SPORTS COMMENTARY

Culture can be formed from owners

1/5/2014
BY DAVE HACKENBERG
BLADE SPORTS COLUMNIST

Freedom of choice means you can pick your team, but not your team’s owner.

It’s sort of like your parents. It’s luck of the draw.

Given the choice, though, in a perfect world, would you rather have Steve Bisciotti or Daniel Snyder as the owner of your favorite NFL team?

They live about 40 miles apart and both are billionaires. We may have to tell you who Bisciotti is, though, because of his low profile. He owns the Baltimore Ravens, who have won two Super Bowls since he bought in. Snyder, meanwhile, purchased controlling interest in one of the NFL’s iconic franchises, the Washington Redskins, in 1999 and has done his best to run it into irrelevance. He’s about to hire his eighth head coach.

Still not sure which you would choose?

Sally Jenkins, a columnist with the Washington Post, wrote this about Snyder the other day, which may help: “What’s chronically wrong with the organization is that the owner would rather be a central figure on a losing team than a marginal figure on a winning one.”

It’s his money; it’s his toy.

We bring this up because we’re curious about which way Jimmy Haslam of the Cleveland Browns may fall. Steve Bisciotti or Dan Snyder?

Or, using another comparison, Bob Kraft or Jerry Jones?

Kraft owns the New England Patriots and is very involved in the operation of the franchise. It’s his business. But when it comes to football personnel and day-to-day administration of the team, he puts his trust in Bill Belichick.

Jones is owner, president, and general manager of the Dallas Cowboys and is egotistical enough that he may someday run down onto the sideline, grab the headset from his coach and do that too. The Cowboys, once billed as America’s Team, have one playoff win since 1998.

Imagine if Kraft had been so impatient as to fire Belichick after his first season, when New England went 5-11. Belichick is 158-50 since with five Super Bowl berths, winning three of them.

Haslam just fired Rob Chudzinski after one season, which ended 4-12. Belichick, at least, had Drew Bledsoe at quarterback in 1990. Chudzinski had a committee of Brandon Weeden, Brian Hoyer, and Jason Campbell.
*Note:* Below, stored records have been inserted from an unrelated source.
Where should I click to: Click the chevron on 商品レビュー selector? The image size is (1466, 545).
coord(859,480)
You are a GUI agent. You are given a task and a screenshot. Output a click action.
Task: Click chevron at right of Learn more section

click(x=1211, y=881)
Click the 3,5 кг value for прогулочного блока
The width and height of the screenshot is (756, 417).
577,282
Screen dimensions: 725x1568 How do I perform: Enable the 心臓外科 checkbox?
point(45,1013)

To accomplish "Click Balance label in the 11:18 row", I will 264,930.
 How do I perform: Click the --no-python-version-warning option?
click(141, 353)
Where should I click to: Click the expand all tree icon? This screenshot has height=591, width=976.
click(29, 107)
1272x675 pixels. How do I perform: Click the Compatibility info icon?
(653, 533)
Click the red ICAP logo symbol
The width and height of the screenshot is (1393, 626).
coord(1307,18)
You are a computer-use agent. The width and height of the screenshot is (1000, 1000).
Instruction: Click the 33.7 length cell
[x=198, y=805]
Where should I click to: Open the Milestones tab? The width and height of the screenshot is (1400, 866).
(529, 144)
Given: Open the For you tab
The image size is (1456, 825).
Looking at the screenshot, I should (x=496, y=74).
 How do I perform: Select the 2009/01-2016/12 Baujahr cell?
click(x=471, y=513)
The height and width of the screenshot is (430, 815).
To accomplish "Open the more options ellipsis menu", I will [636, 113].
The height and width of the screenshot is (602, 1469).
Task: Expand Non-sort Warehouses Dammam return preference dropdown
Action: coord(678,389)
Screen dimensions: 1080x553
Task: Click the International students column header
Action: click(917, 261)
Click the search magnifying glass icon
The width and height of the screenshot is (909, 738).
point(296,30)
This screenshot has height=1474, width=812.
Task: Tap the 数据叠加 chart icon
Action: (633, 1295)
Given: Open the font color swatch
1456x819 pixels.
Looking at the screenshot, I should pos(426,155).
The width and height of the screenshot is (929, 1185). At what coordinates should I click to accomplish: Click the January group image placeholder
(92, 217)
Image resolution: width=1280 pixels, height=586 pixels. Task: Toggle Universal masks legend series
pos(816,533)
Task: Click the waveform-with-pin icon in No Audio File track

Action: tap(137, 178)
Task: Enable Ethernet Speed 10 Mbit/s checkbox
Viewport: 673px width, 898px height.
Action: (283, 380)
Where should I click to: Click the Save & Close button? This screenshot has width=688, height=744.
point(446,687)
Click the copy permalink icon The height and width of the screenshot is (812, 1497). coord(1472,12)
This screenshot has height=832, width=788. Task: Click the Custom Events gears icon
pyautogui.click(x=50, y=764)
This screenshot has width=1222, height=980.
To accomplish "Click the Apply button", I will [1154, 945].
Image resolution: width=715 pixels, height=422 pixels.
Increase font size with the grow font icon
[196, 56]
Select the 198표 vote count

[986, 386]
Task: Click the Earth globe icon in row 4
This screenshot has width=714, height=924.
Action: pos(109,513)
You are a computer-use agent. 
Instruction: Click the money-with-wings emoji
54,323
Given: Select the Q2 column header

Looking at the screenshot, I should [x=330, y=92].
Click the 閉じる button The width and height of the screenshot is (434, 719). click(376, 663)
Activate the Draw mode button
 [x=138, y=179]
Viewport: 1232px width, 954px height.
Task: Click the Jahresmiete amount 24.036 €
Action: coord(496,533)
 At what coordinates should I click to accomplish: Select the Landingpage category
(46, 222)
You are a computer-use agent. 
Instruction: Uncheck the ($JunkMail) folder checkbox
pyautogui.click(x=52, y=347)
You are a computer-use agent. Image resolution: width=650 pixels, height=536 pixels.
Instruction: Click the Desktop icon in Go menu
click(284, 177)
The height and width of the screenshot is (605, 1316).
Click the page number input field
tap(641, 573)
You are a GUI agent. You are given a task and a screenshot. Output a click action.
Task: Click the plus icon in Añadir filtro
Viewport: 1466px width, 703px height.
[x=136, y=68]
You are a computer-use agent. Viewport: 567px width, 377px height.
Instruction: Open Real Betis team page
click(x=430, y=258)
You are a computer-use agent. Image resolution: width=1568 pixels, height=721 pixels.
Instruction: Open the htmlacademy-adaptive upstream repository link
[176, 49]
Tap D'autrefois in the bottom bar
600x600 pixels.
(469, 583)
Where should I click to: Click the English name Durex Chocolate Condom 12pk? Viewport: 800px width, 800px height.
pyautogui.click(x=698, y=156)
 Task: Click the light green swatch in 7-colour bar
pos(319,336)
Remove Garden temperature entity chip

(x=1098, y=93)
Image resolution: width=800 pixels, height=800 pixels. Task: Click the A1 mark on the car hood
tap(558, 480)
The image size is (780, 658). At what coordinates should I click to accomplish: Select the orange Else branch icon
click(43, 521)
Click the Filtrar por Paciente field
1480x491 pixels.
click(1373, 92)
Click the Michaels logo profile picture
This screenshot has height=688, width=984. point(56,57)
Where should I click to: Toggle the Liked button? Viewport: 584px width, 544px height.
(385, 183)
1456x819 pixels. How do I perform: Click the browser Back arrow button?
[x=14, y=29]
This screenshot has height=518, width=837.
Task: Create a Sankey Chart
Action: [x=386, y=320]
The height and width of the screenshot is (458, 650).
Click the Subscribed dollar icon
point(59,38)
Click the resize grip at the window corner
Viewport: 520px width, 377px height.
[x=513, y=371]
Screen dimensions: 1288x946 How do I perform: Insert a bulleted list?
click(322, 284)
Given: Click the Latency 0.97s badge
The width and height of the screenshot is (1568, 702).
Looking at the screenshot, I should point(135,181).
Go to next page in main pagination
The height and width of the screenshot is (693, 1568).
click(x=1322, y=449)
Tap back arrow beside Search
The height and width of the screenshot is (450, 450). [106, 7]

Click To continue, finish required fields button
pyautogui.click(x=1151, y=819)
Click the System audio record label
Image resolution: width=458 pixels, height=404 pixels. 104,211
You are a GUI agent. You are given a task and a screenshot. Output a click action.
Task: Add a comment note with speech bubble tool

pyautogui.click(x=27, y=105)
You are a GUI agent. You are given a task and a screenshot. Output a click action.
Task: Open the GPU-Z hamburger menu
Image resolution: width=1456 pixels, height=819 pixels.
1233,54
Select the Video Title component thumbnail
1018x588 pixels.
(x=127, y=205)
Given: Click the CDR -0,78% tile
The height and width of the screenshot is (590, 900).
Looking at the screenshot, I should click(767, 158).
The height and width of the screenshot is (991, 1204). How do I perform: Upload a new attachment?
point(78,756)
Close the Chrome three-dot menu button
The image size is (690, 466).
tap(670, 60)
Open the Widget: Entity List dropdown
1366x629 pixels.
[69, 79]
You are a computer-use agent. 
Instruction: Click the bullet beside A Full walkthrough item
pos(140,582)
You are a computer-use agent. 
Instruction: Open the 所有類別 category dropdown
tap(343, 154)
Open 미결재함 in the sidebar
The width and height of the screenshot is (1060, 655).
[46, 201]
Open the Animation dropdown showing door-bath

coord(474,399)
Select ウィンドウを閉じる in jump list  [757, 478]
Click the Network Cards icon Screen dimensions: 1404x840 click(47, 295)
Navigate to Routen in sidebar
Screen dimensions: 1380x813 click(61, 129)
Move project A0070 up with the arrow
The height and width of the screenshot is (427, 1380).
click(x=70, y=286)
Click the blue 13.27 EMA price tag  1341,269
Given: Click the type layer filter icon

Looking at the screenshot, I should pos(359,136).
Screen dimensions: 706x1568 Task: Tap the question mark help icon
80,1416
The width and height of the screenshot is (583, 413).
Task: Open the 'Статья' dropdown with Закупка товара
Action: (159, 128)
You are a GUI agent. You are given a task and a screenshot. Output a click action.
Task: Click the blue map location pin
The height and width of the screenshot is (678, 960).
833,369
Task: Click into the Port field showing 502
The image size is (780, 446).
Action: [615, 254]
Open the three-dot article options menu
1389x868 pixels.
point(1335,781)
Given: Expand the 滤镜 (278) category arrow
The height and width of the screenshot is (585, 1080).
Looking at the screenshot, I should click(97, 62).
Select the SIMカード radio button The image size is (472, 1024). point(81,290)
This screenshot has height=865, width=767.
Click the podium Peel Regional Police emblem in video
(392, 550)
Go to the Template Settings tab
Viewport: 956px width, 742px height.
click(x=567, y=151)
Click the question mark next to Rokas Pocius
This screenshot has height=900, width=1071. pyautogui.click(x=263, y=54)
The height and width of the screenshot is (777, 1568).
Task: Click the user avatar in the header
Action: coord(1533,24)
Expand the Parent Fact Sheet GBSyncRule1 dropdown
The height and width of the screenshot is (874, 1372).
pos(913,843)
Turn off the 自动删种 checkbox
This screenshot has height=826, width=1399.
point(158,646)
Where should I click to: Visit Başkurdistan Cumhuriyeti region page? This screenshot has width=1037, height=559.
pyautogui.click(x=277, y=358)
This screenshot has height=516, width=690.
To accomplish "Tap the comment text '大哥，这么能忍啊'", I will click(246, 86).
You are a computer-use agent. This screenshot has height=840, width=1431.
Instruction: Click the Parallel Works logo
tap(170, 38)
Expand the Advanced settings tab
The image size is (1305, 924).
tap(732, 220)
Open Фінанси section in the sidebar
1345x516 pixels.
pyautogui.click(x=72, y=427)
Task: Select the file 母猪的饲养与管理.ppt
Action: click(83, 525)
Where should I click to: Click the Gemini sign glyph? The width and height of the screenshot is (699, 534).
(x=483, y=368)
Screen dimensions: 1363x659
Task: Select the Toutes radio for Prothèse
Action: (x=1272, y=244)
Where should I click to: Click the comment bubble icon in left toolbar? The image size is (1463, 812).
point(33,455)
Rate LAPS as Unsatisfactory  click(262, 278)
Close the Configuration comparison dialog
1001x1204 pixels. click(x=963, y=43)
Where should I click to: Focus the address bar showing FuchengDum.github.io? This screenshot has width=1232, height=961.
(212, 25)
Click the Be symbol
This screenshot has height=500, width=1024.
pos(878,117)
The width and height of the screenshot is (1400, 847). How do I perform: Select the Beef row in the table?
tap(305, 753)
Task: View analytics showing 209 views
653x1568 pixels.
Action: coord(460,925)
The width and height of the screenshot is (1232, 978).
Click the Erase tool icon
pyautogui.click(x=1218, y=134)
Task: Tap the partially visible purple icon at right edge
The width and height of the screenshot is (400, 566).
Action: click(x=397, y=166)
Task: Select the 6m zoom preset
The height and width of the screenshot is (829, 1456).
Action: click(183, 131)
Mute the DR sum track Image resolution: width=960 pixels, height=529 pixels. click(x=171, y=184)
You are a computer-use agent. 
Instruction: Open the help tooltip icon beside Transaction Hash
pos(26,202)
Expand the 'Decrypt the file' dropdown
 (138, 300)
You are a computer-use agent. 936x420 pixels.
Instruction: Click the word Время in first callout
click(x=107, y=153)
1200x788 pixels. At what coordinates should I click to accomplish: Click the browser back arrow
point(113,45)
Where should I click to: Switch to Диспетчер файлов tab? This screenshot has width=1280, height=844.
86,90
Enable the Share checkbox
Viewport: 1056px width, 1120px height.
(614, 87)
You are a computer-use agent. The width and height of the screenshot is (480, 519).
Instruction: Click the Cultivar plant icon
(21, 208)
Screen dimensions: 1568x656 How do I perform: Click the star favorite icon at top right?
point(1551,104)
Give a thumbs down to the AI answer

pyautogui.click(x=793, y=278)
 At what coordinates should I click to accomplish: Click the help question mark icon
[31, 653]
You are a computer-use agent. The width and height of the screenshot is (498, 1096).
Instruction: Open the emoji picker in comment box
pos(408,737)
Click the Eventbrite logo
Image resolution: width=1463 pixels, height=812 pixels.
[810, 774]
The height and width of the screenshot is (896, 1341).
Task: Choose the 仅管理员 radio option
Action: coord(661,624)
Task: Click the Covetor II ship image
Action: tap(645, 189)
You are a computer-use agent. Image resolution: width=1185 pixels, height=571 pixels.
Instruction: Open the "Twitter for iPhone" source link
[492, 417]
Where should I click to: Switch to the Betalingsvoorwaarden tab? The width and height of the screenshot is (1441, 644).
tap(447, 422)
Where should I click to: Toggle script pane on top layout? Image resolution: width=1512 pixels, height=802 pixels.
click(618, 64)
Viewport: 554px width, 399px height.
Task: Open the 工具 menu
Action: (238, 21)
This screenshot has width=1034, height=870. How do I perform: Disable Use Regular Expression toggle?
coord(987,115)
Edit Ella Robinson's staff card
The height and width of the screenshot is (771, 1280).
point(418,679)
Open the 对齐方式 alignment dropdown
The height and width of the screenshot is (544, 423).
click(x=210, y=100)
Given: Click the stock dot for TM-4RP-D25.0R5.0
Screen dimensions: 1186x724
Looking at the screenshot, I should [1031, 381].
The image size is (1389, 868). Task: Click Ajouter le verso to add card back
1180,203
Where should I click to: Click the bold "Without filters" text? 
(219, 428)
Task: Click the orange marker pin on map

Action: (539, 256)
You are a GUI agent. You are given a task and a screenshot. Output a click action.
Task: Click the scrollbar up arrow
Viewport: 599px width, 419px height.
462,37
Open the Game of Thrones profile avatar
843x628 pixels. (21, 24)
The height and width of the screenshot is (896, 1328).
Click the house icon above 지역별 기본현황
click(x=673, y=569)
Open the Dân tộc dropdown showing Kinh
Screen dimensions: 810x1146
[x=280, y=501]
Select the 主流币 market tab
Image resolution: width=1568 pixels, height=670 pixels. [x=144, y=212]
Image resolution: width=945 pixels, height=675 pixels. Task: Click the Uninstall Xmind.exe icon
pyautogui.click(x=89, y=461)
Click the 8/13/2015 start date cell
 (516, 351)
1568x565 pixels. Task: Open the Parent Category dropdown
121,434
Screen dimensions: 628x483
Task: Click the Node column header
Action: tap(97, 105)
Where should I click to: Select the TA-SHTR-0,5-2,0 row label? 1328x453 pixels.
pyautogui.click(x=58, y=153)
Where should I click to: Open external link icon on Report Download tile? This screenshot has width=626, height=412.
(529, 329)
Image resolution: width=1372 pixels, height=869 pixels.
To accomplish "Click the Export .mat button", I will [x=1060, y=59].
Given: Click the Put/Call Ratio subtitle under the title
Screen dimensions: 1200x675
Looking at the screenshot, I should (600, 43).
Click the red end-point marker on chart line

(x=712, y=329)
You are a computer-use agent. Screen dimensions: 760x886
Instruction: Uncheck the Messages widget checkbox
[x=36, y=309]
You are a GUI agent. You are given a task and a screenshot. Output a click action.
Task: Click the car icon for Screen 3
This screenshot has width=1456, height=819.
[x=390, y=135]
Fair? Not by any definition.

It’s an unfair league at times. Chud, a Toledoan, became the eighth NFL coach to be fired after one season since 2000. Two worked in Oakland for the late Al Davis, which is something of an explanation. Another, Marty Schottenheimer, is among Snyder’s parade of discarded coaches who took the money and ran as far and fast as they could.

I’m not suggesting Haslam will be a lousy owner. We don’t know yet, just as he didn’t know if Chudzinski held the promise to become another Belichick. It takes time to learn some things.

If we’ve learned anything it is that the teams that have become dominant are, not coincidentally, the ones with the most respected owners, those defined by patience and trust in the football people they hire, those you see only when the TV cameras focus on their private suites or on the trophy stand.

In the past decade, the Patriots have played in four Super Bowls and the Steelers in three. Both have two wins, as do the Giants, owned in part by the same family that founded the team in the 1920s. Other champions include the Packers, Ravens, Colts, and Saints.

Interestingly, before buying the Browns Haslam had a minority interest in the Steelers, run by the Rooney family. That franchise has had three head coaches in the last 45 seasons, all have had occasional trying seasons, and all have won Super Bowls.

Pittsburgh is missing from the playoffs for the second straight season, but the last thing Mike Tomlin is worried about is his job. Pittsburgh, albeit an extreme example in this case, sticks with its coaches and its program.

There is no sure thing, of course. If behind-the-scenes, supportive, non-meddling owners automatically meant success, Lions fans would enjoy gazing upon as many Lombardi Trophies as their counterparts in Pittsburgh. In truth, Detroit has never played in a Super Bowl and hasn’t won a playoff game since 1991.

There are holes in any theory. But the core values that define the culture of a franchise start at the top with ownership. That includes the stability and continuity that players appreciate and good teams rally behind.

Haslam certainly isn’t off to the best start in that regard. We’ll see how it plays out over time, which he wasn’t willing to give Chudzinski.